Figure 5 Contractual relationship in Construction Management method of procurement in which Owner has contractualrelationwiththeConstructionmanageronly.

c) Integrated organizations Some owners wish to delegate all responsibilities of design and construction to outside consultants in a turnkey project arrangement. A contractor agrees to provide the completed facility on the basis of performance specifications set forth by the owner. The contractor may even assume the responsibility of operating the project if the owner so desires. The other side of an integrated organization is that the Owner does the design and construction with his in house facility. In this approach, an owner must have a steady flow of on-going projects in order to maintain a large work force for in-house operation. The risk on cost is vested with the contractor in turnkey project, where as, the owner takes the whole risk if done in house. In house design and construction offers absolute freedom for the owner to get involved in a construction project, but, a turnkey project offers no chance to intervene in any matter once contract is executed. The latest construction procurement using BOOT, BOT or BOO offers opportunity to the client to procure construction even though he has shortage of funds. However, these methods have very little opportunity for Owners to have involvement.

9) Selection of a suitable procurement method


In the preceding sections, it has been stated that owners are different depending on the experience in

construction and the industry they are in. Objectives of each client are different in terms of cost, time, and quality. Risks on these objectives are to be suitably managed by selecting suitable method of procurement. The following chart (Figure 6) gives a picture on risk; whether the risk to be borne by the owner or the contractor.

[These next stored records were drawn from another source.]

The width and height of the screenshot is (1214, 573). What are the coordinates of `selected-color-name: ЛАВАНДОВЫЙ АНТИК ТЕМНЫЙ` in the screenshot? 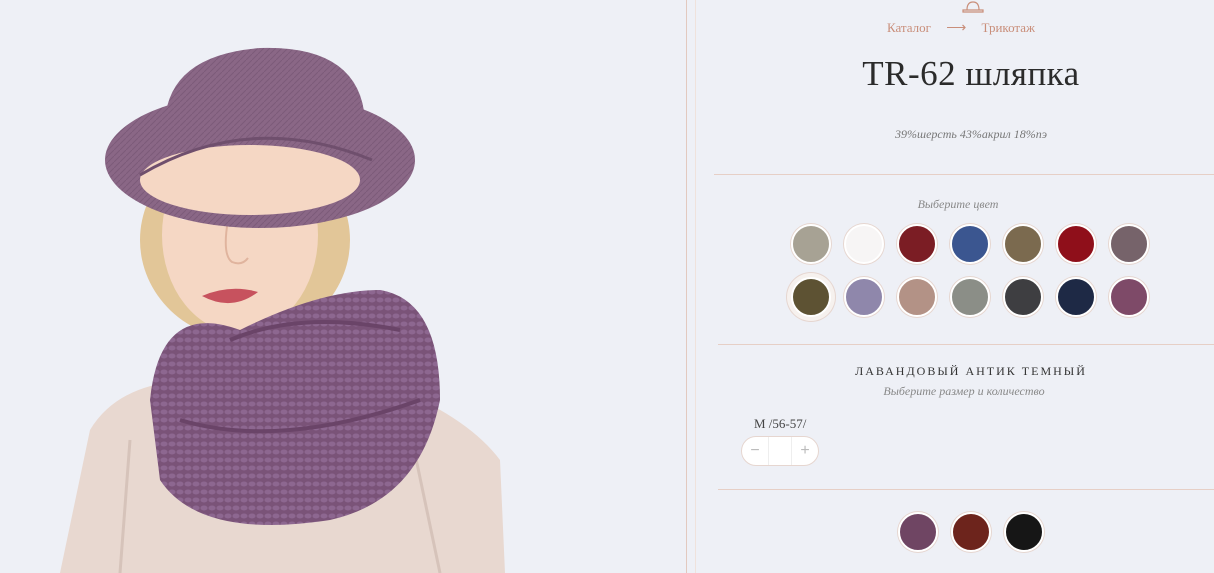 It's located at (971, 371).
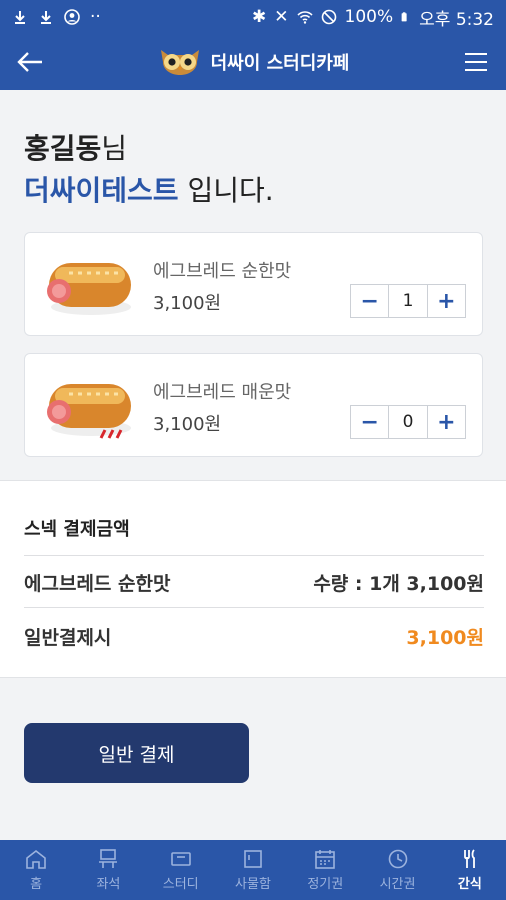  I want to click on general-payment-button: 일반 결제, so click(136, 753).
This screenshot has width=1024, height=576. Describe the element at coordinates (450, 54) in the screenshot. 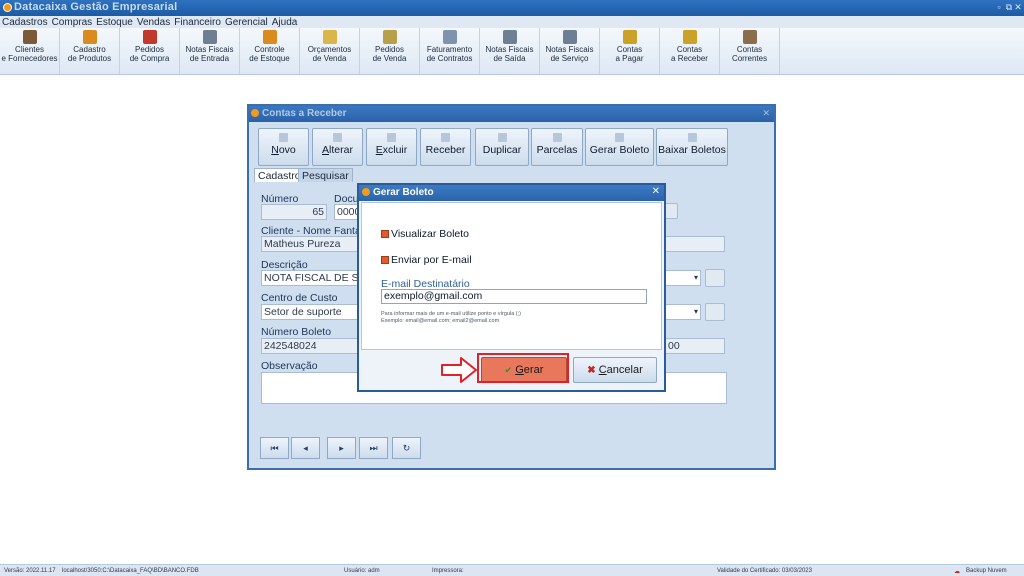

I see `toolbar-faturamento-label: Faturamento de Contratos` at that location.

Figure 6: Different types of procurement, risk and flexibility for the Owner Owners considering a construction project are likely to want a solution which will meet their objectives. Taking impartial professional advice is useful, though there is no standard method of obtaining such advice. The type of professionals who could help an occasional client with impartial advice are the personals involved in construction industry itself, provided they are not to be involved in the construction project itself. Figure 7 and Figure 8 are other guidelines that indicate the share of risk to be taken by the contractor and the Owner and level of involvement in construction by the Owner.

Figure 7 Share of risk

Figure8LevelofinvolvementbytheOwner

10)

Managing Risk and cost involved.

There are many different types of strategies for managing risk. Often these are managed by the following methods. (i) By accepting the consequences of a risk and budgeting for it. (2) By transferring the risk to another party. In either case, cost is involved. Transfer of risk on time, quality or cost to a contractor attracts cost to the Owner.

11)

Successful Procurement of Construction

Procurement of construction is considered to be successful, if objectives set by the owner are achieved to their satisfactory limit. Objectives of any construction can be grouped in terms of time, cost and quality. Having set the objective, the Owner has to select the most suitable procurement route depending on the risk. It can be seen that selection of suitable procurement will enable an Owner to attain his objectives to his satisfactory level. Such procurements are considered as successful procurement.

Conclusion
Earlier, procurement of construction had only one route; to design first and select a contractor to execute it. An insight into various aspects like objectives of owners, risks to be borne by owners, and degree of involvement required by the owners, several methods of procurement have been developed and being practiced in India. An Owner has to select appropriate procurement method to procure a construction successfully. A successful construction procurement is the one in which an Owners objectives are attained to a level to the satisfaction of an Owner.